The hostel seemed to clear out after the weekend. On Sunday night, the two Brazilian guys and myself went to sleep in our dorm room. I left the light on, as it was only maybe 10:30 pm, and there were still so many empty beds. I didn’t notice that no one else came in until 3:45, when Angela came in (perhaps finishing night shift?) I went back to sleep until just before 6.
I got out of the hostel at 9:15. It would have been most efficient to turn left at the intersection of the Pacific Coast Route and Southern Tier Route, but I turned right, in order to get to the official start of the Southern Tier.
There were a fair number of tents or just people sleeping at tables or under trees near the bike path. One pair may have been surfers – I saw wetsuits hanging up to dry. But I think most of them were homeless.
I took a side trip to Big 5 Sporting Goods, and used my 10% off coupon to get 3 freeze-dried meals. Those would be my food if I had to improvise in the desert.

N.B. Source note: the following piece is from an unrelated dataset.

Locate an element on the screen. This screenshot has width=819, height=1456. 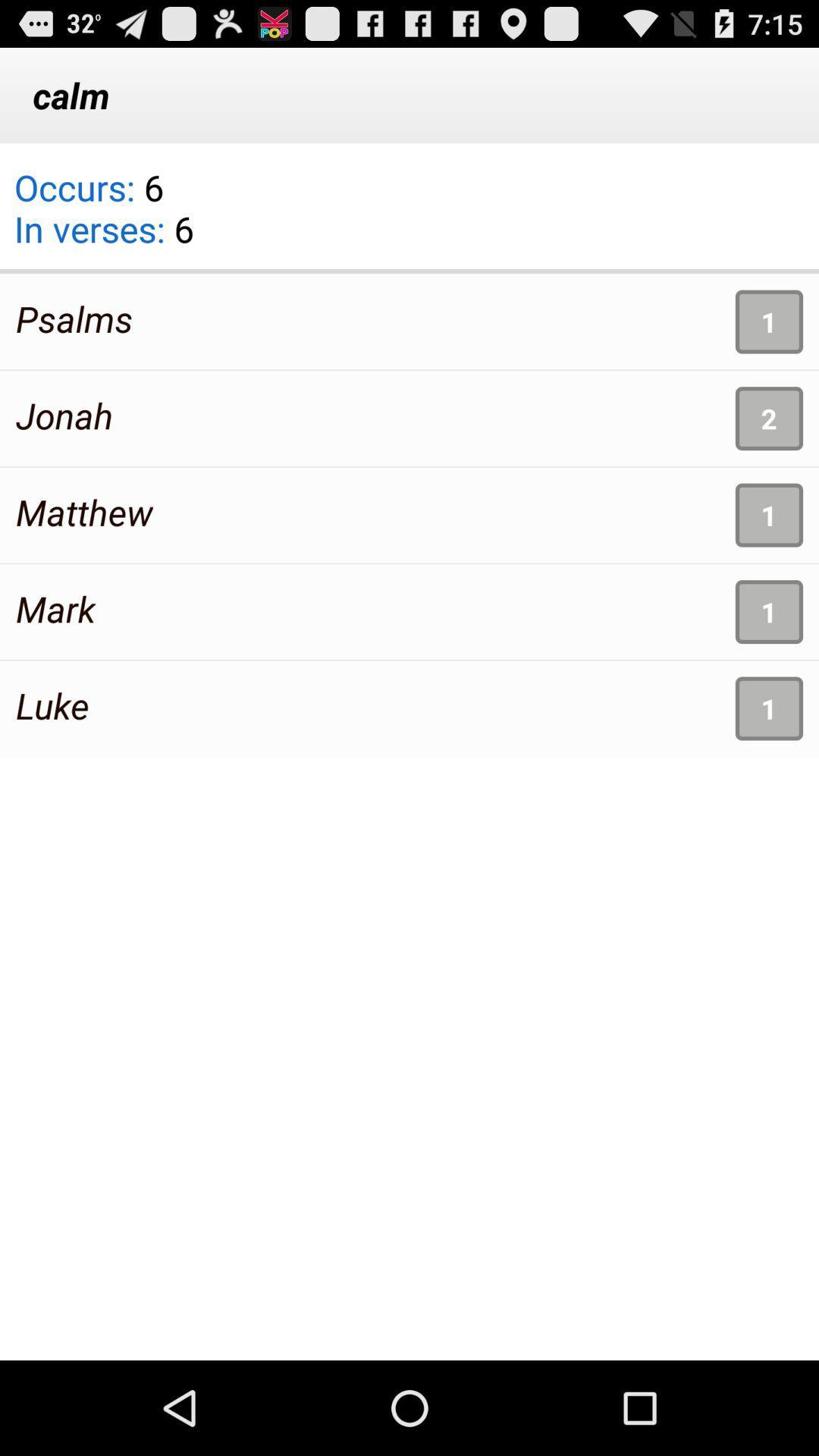
the occurs 6 in is located at coordinates (103, 217).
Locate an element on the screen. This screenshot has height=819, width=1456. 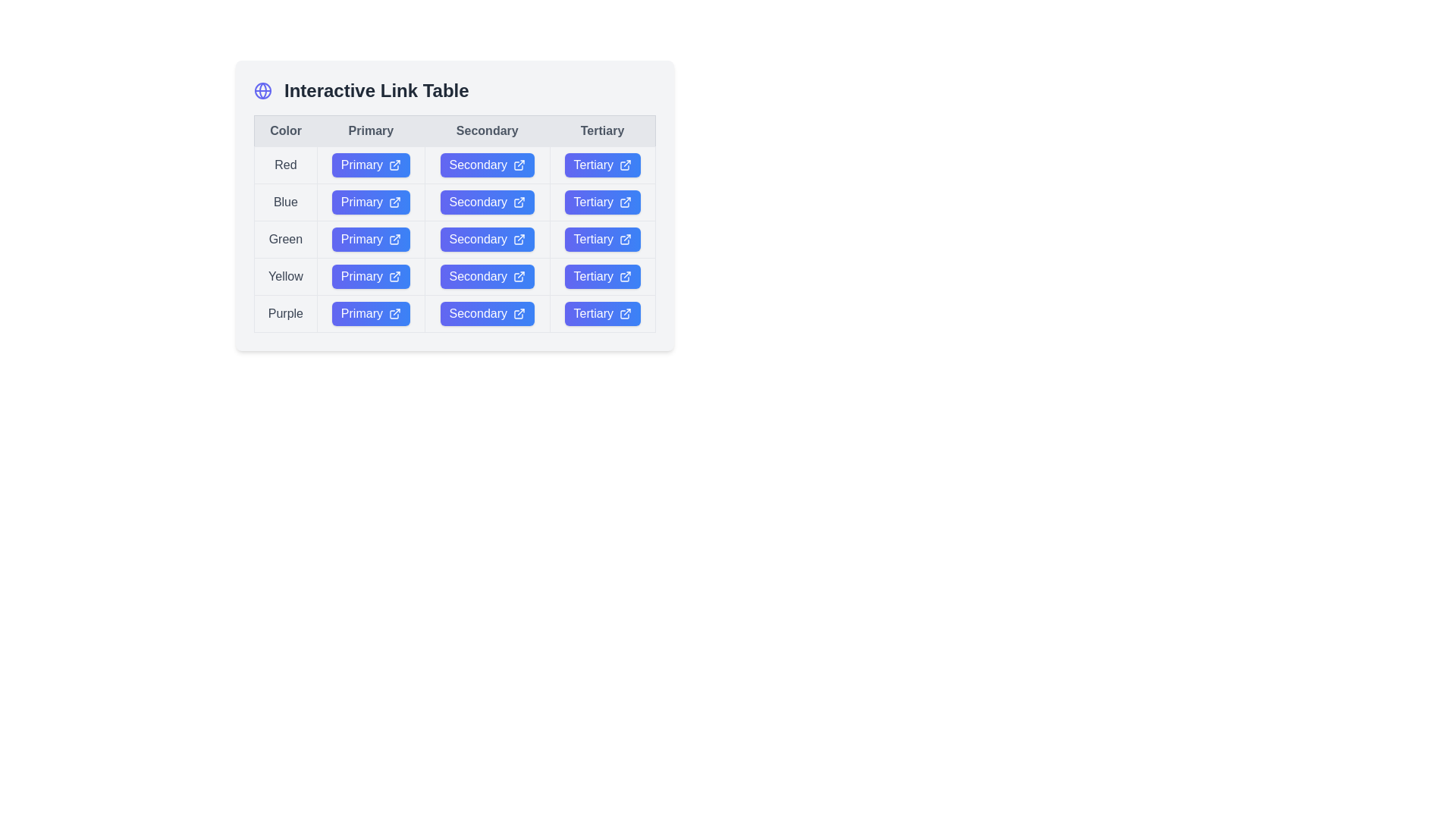
the indigo globe icon located in the header section titled 'Interactive Link Table', which is positioned at the top-left corner of the interface is located at coordinates (262, 90).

The Adventure Cycling maps listed motels in Santee, which was where I originally had planned to stay. But there was nothing about the motels being OFF ROUTE, so I expected them to be in plain view somewhere. I never did see them, so I continued on to the next town, Lakeview. That town was listed as having no motels, only campsites. I stopped at a small grocery in Lakeview, got a coconut popsicle (my favorite), and asked the cashier whether she knew where the RV park was. Simple, just down the road half a mile on the left.
I’m updating the blog here at the picnic table, even though it’s night. Basically, I have all the advantages of a motel that I care about, at a fraction of the cost.
The disadvantage of an RV park over a campground is that many of the residents of the park are long-term, so it’s just like any other suburban area. People stay in their homes, and there isn’t much socialization.
I don’t care much for the urban riding segments of this trip. Too many turns, too much figuring out where the bike path is, constantly needing to be alert for street names, and cars in driveways. Hopefully the route will be more simple in the coming days in the desert; the kind of riding I find meditative.
The frogs at night are loud here. Doesn’t bother me, though.
Tomorrow, I hope to make Pine Valley. Google says it’s 4 hours away by bike, which means at least 6 for me, not counting lunch. It’s only about 30 miles away, but almost 4000 feet of climbing. Like doing Mt. Hamilton back home, except with full packs. If I can’t make that, I can stop at Alpine – but that still sounds like its a serious climb, doesn’t it?